A lo lejos, hacia el sur, se levanta el acantilado de los rascacielos más modernos de la parte baja de Manhattan, los que han crecido en torno a las Torres Gemelas, que sólo tienen cierta belleza cuando las rodea la niebla o cuando el sol rojizo del atardecer les da un resplandor como de prismas de cobre. Esa tarde de nublado y llovizna las aguas del Hudson tienen el mismo gris del cielo y la parte más alta de los rascacielos se pierde entre las grandes nubes movedizas y oscuras, y en ellas brillan como ascuas bajo una leve ceniza las luces rojas de los pararrayos. Casi perdidas en la bruma se distinguen la estatua de la Libertad y las delgadas torres de ladrillo de Ellis Island.

He vuelto a la ciudad y ya estoy despidiéndome de ella.

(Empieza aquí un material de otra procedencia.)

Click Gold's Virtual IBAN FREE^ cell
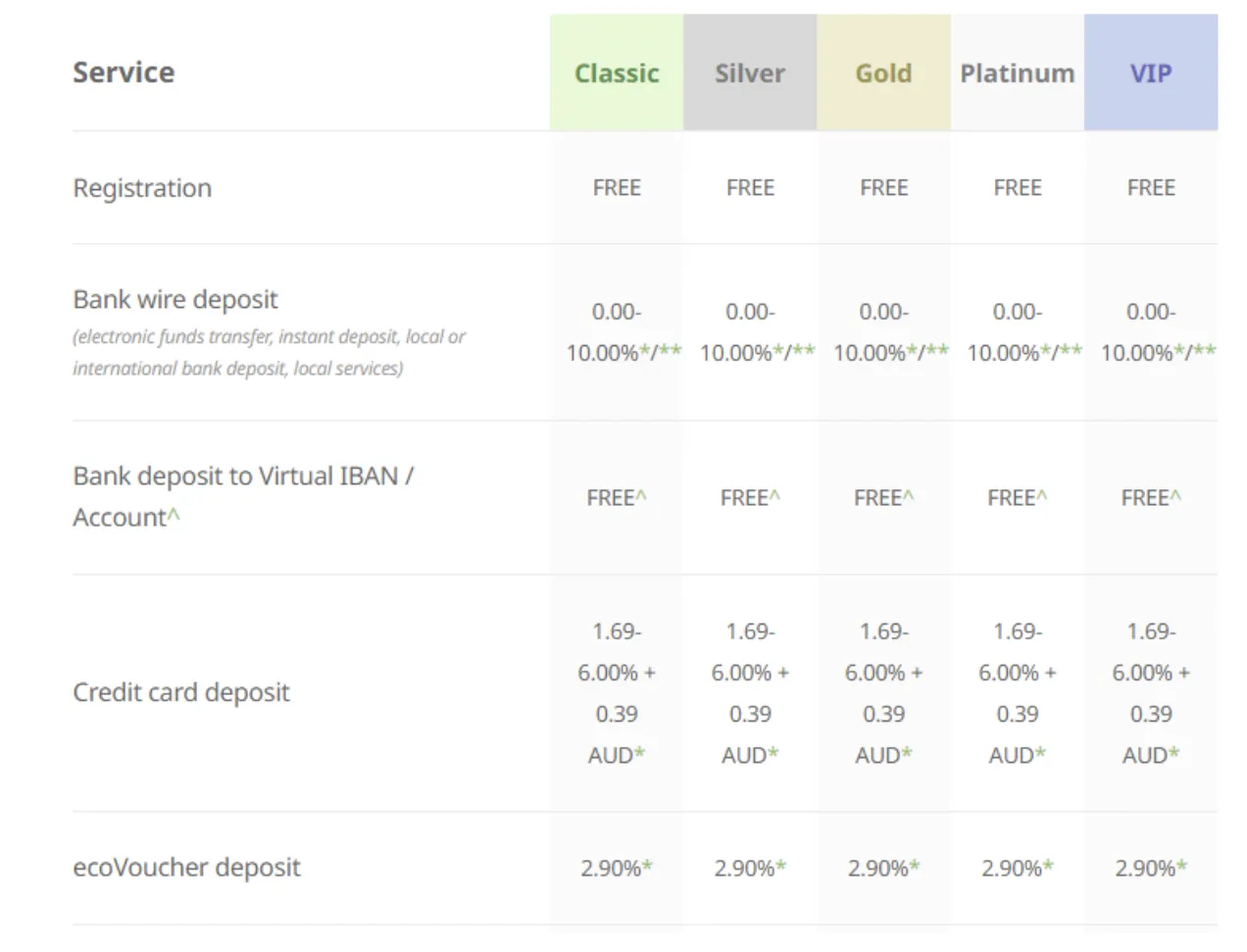1247x952 pixels. point(883,498)
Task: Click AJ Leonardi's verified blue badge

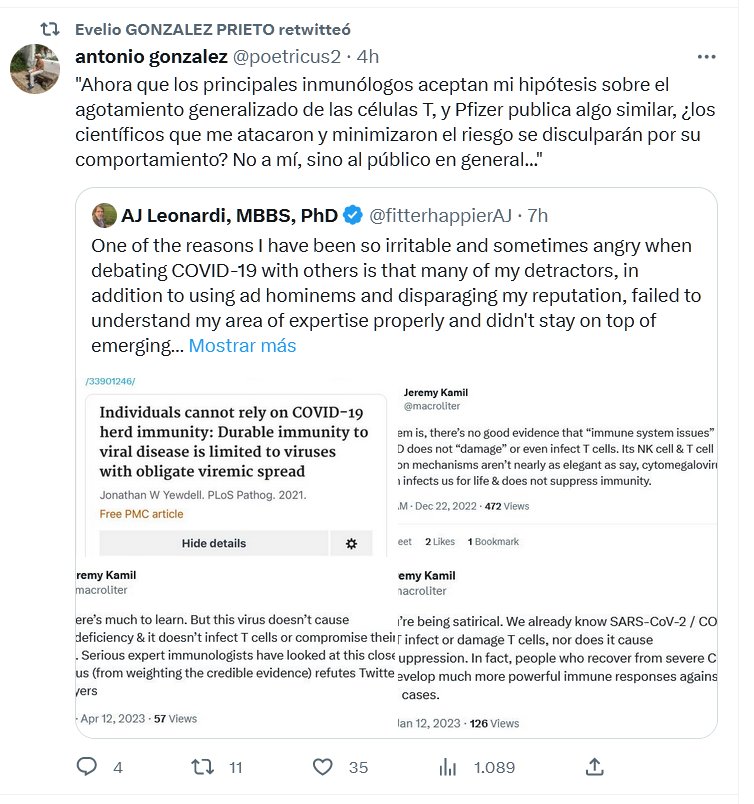Action: [x=353, y=215]
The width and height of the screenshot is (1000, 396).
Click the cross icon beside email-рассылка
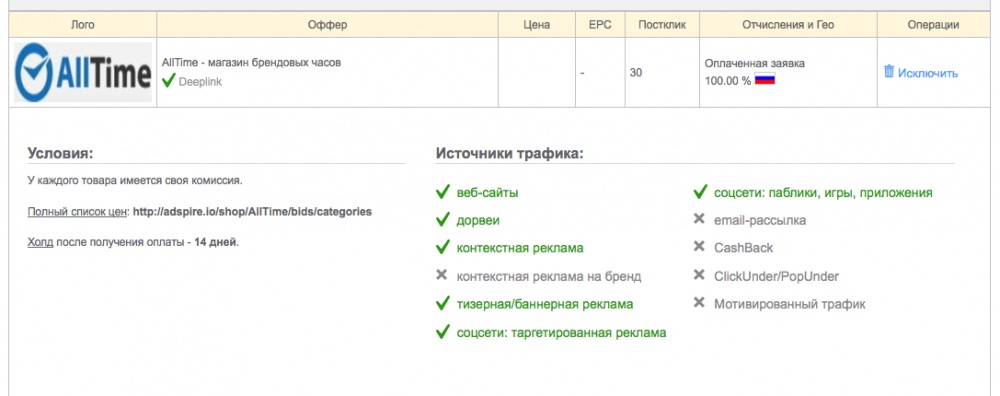click(x=699, y=219)
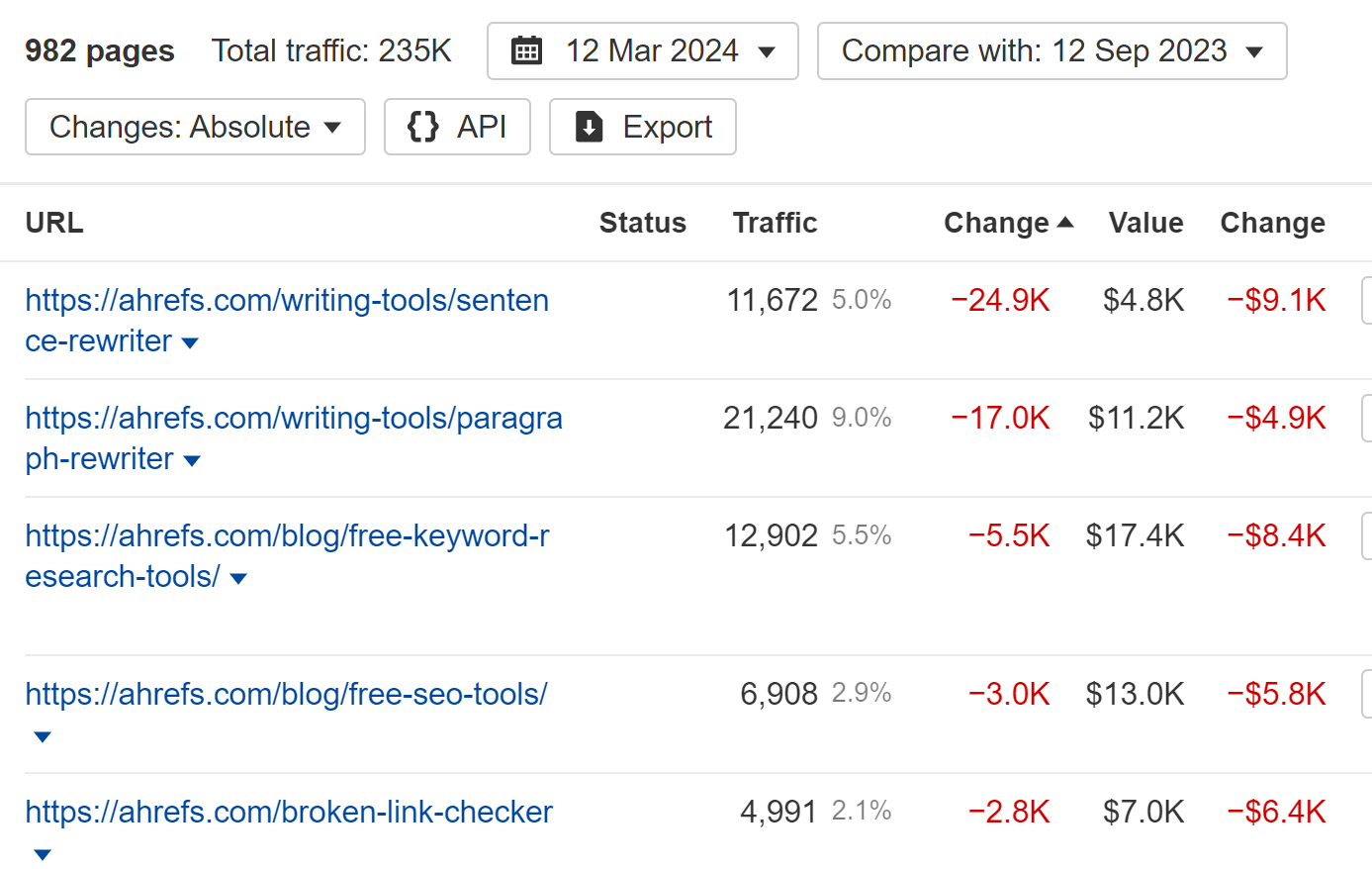
Task: Click the URL column header
Action: pos(54,222)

Quiero atesorar cada lugar, cada minuto de esa tarde última, el rojo del ladrillo de esas calles recónditas, el olor de las flores moradas de las glicinias, el de los pequeños jardines selváticos que hay a veces detrás de una tapia de madera, entre dos edificios, y en los que hay una umbría húmeda y una espesura de vegetación que me trae el recuerdo del jardín de la iglesia de Santa María en las tardes de mucha lluvia, cuando el agua se derramaba de las gárgolas entre los arcos del claustro y resonaba en el interior de las bóvedas. He caminado hacia el oeste, dejando atrás la Quinta Avenida, y un poco antes de llegar a la Sexta, casi en la esquina de la calle once, he encontrado el cementerio sefardí que una vez me señaló mi amigo Bill Sherzer, y en el que yo no había reparado antes, aunque solía ir mucho por esos lugares, hacia la parte baja de las avenidas, que por allí se vuelven más despejadas y bohemias, en la encrucijada de Chelsea y de Greenwich Village, con puestos callejeros de libros y discos de segunda mano y tiendas de ropa extravagante, con veladores de cafés en las aceras y escaparates de prodigiosas mantequerías italianas. Muchas veces habíamos ido a comprar a una de ellas, Balducci's, pero nunca nos habíamos fijado en ese jardín estrecho y sombrío al otro lado de una verja, que era a principios del siglo XIX el cementerio de la comunidad judía hispano portuguesa, según dice una placa en la que tampoco nos habríamos fijado si Bill no nos la llega a señalar. Fugitivos de Rusia, del hambre y de los pogroms, sus abuelos llegaron a Ellis Island a principios de siglo.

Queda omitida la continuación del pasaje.